Тут актер стоит перед очень трудной задачей – задачей раздвоения на сцене. Когда я пою, воплощаемый образ предо мною всегда на смотру. Он перед моими глазами каждый миг. Я пою и слушаю, действую и наблюдаю. Я никогда не бываю на сцене один… На сцене два Шаляпина. Один играет, другой контролирует. «Слишком много слез, брат, – говорит корректор актеру. – Помни, что плачешь не ты, а плачет персонаж. Убавь слезу». Или же: «Мало, суховато. Прибавь». Бывает, конечно, что не овладеешь собственными нервами. Помню, как однажды, в «Жизни за царя», в момент, когда Сусанин говорит: «Велят идти, повиноваться надо» – и, обнимая дочь свою Антониду, поет:
я почувствовал, как по лицу моему потекли слезы. В первую минуту я не обратил на это внимания, думал, что это плачет Сусанин, но вдруг заметил, что вместо приятного тембра голоса из горла начинает выходить какой-то жалобный клекот… Я испугался и сразу сообразил, что плачу я, растроганный Шаляпин, слишком интенсивно почувствовав горе Сусанина, то есть слезами лишними, ненужными, и я мгновенно сдержал себя, охладил. «Нет, брат, – сказал контролер, – не сентиментальничай. Бог с ним, с Сусаниным. Ты уж лучше пой и играй правильно…»

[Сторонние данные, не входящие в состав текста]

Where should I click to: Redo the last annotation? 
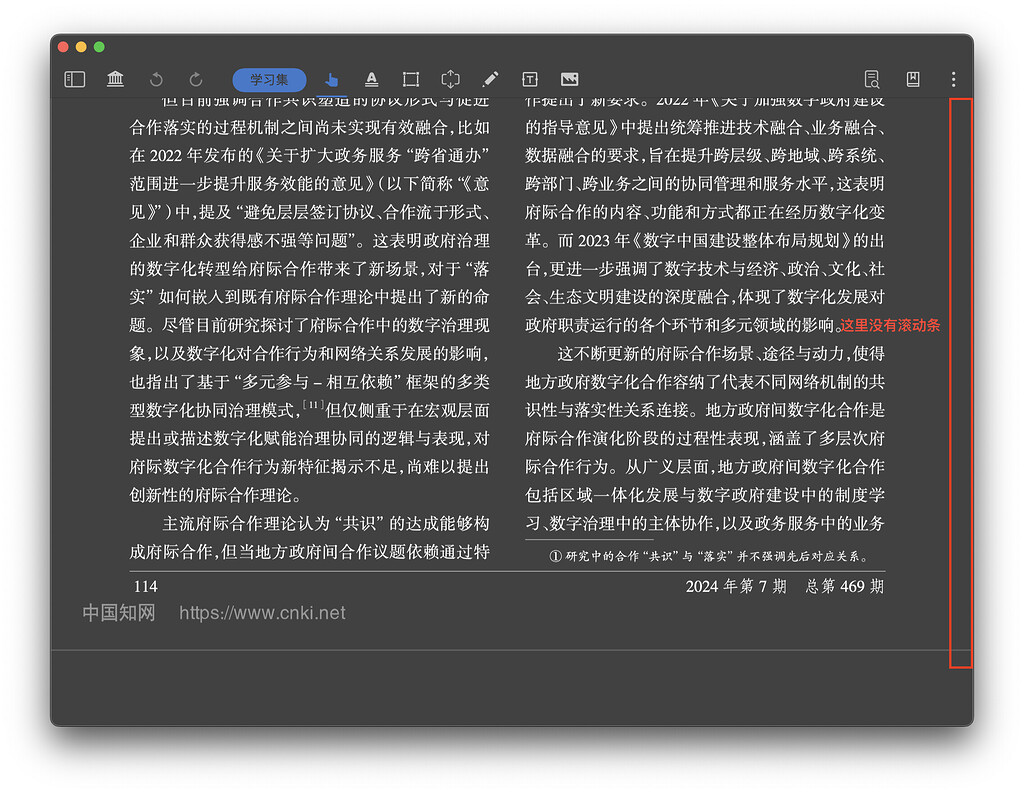[x=194, y=79]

Я ни на минуту не расстаюсь с моим сознанием на сцене. Ни на секунду не теряю способности и привычки контролировать гармонию действия. Правильно ли стоит нога? В гармонии ли положение тела с тем переживанием, которое я должен изображать? Я вижу каждый трепет, я слышу каждый шорох вокруг себя. У неряшливого хориста скрипнул сапог – меня это уж кольнуло. «Бездельник, – думаю, – скрипят сапоги», а в это время пою: «Я умира-аю»…
Бессознательность творчества, о которой любят говорить иные актеры, не очень меня восхищает. Говорят: актер в пылу вдохновения так вошел в роль, что, выхватив кинжал, ранил им своего партнера. По моему мнению, за такую бессознательность творчества следует отвести в участок… Когда даешь на сцене пощечину, надо, конечно, чтобы публика ахнула, но партнеру не должно быть больно. А если в самом деле шибко ударить, партнер упадет, и дирекции придется на четверть часа опустить занавес. Выслать распорядителя и извиниться:
– Простите, господа. Мы вынуждены прекратить спектакль – актер вошел в роль.

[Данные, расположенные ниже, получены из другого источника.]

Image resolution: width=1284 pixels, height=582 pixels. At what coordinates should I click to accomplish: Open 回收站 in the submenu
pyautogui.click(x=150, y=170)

Актер усердно изучил свою партитуру, свободно и плодотворно поработало его воображение, он глубоко почувствовал всю гамму душевных переживаний персонажа; он тщательно разработал на репетициях интонации и жесты; строгим контролем над своими органами выражения достиг удовлетворительной гармонии. Образ, который он в период первых вдохновений увидел как идеальную цель, отшлифован.

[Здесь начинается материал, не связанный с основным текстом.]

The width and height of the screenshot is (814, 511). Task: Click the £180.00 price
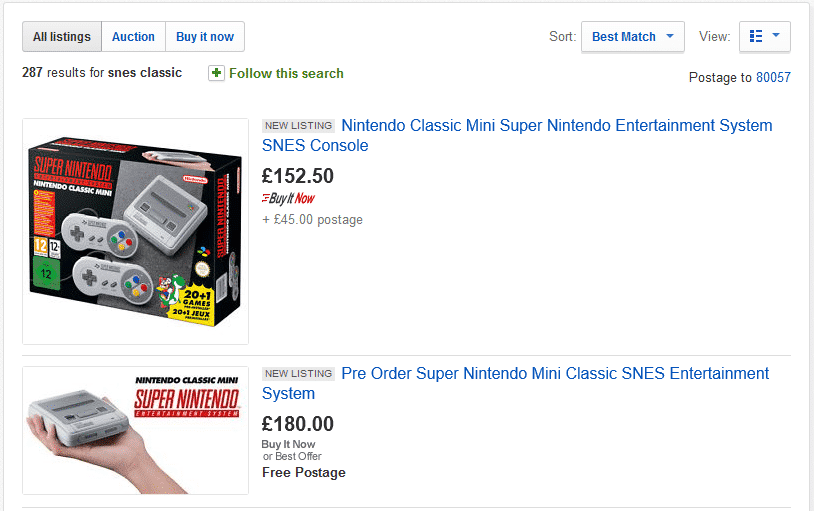click(x=298, y=424)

На первом представлении оперы он победоносно перешел за рампу и покорил публику. Готов ли образ окончательно?
Нет, образ еще не готов. Он долго еще дозревает, от спектакля к спектаклю, годами, годами. Дело в том, что есть труд и наука, есть в природе талант, но самая, может быть, замечательная вещь в природе – практика. Если воображение – мать, дающая роли жизнь, практика – кормилица, дающая ей здоровый рост.